Thursday, June 18, 2009
New From The New Security Blog (CNA's Military Advisory Board Report on Energy Security, Climate Change)
By way of the New Security Blog: the CNA think tank's Military Advisory Board has just issued a report, Powering America's Defense: Energy and the Risks to National Security. The findings, as presented in the preface, are as follows:
1. The nation’s current energy posture is a serious and urgent threat to national security.
a. Dependence on oil undermines America’s national security on multiple fronts.
b. The U.S.’s outdated, fragile, and overtaxed national electrical grid is a dangerously weak link in the national security infrastructure.
2. A business as usual approach to energy security poses an unacceptably high threat level from a series of converging risks.

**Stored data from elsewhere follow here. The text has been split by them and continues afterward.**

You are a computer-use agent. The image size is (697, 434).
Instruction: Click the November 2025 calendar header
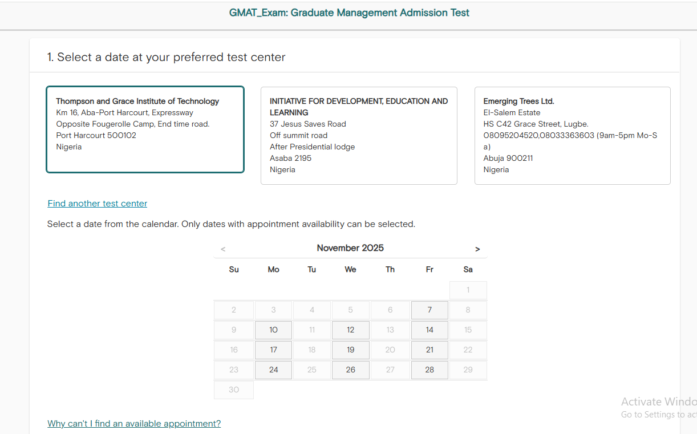[x=350, y=248]
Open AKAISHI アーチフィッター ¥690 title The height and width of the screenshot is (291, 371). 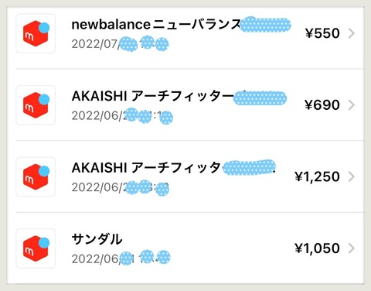179,97
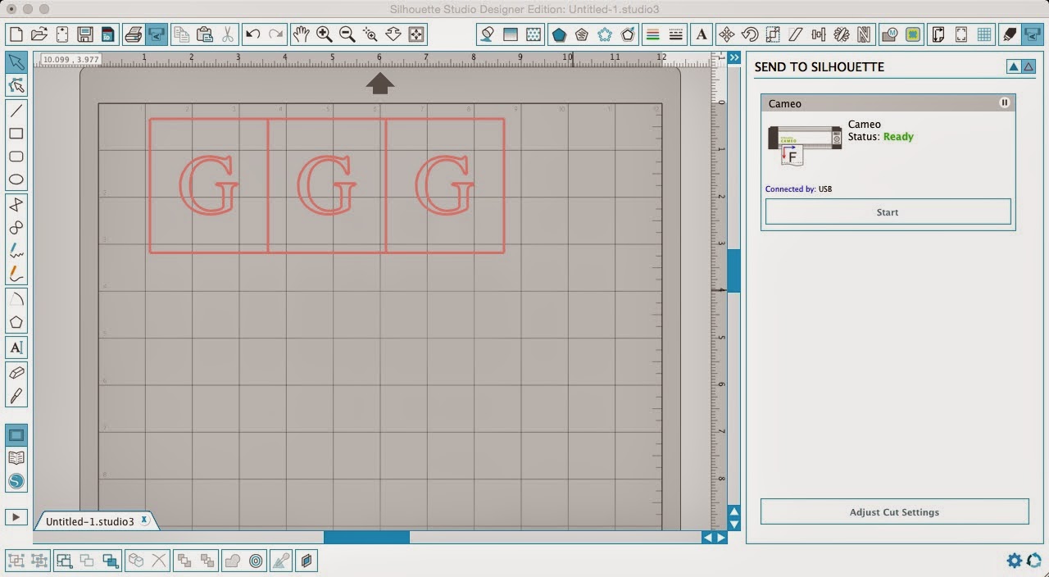The height and width of the screenshot is (577, 1049).
Task: Select the Knife tool
Action: pyautogui.click(x=16, y=394)
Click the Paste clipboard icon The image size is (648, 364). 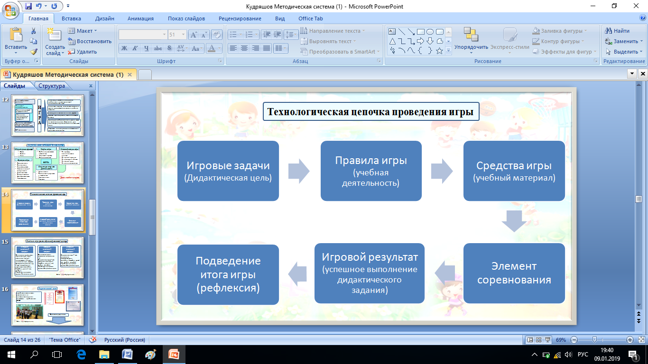[x=16, y=35]
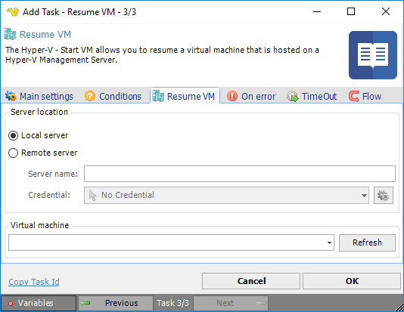This screenshot has height=312, width=404.
Task: Open the blue help book icon
Action: 372,55
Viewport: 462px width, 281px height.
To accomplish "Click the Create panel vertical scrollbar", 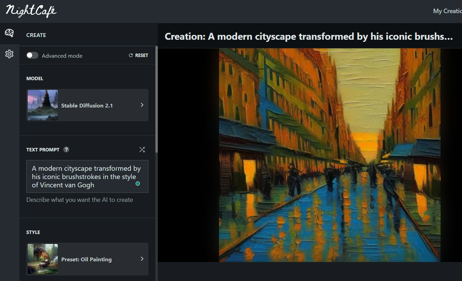I will pos(156,100).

3. Achieving energy security in a carbon-constrained world is possible, but will require concerted leadership and continuous focus.
4. The national security planning processes have not been sufficiently responsive to the security impacts of America’s current energy posture.
5. In the course of addressing its most serious energy challenges, the Department of Defense can contribute to national solutions as a technological innovator, early adopter, and testbed.
There is little here that strikes me as radically new. (I made every one of the main points myself in an article that ran in the U.S. Army War College Quarterly, Parameters-"Toward a Long-Range Energy Security Policy" back in 2006, and raised them again in Survival last year.) Nonetheless, this lengthier, comprehensively researched report-which can be thought of as a follow-up to their 2007 report National Security and the Threat of Climate Change (which interested readers can check out at the following page, featuring different versions attuned to reader convenience, as well as a downloadable briefing for those interested in the short version)-makes its case well, a particular strength of it its attentiveness to the interactions of climate change with energy security.
It goes into particular depth about how "carbon constraints" and climate change will impact the U.S. military, touching on some generally unconsidered aspects of it (including the Arctic security issue, and the loss of Diego Garcia in the event of a 1-meter sea level rise). It also devotes much of chapter three to what the Department of Defense could do directly to alleviate the problem, while chapter four lays out in somewhat broader terms a direction for the country to go in.
The blog's latest Reading Round-up Radar also contains plenty of interest on the issue.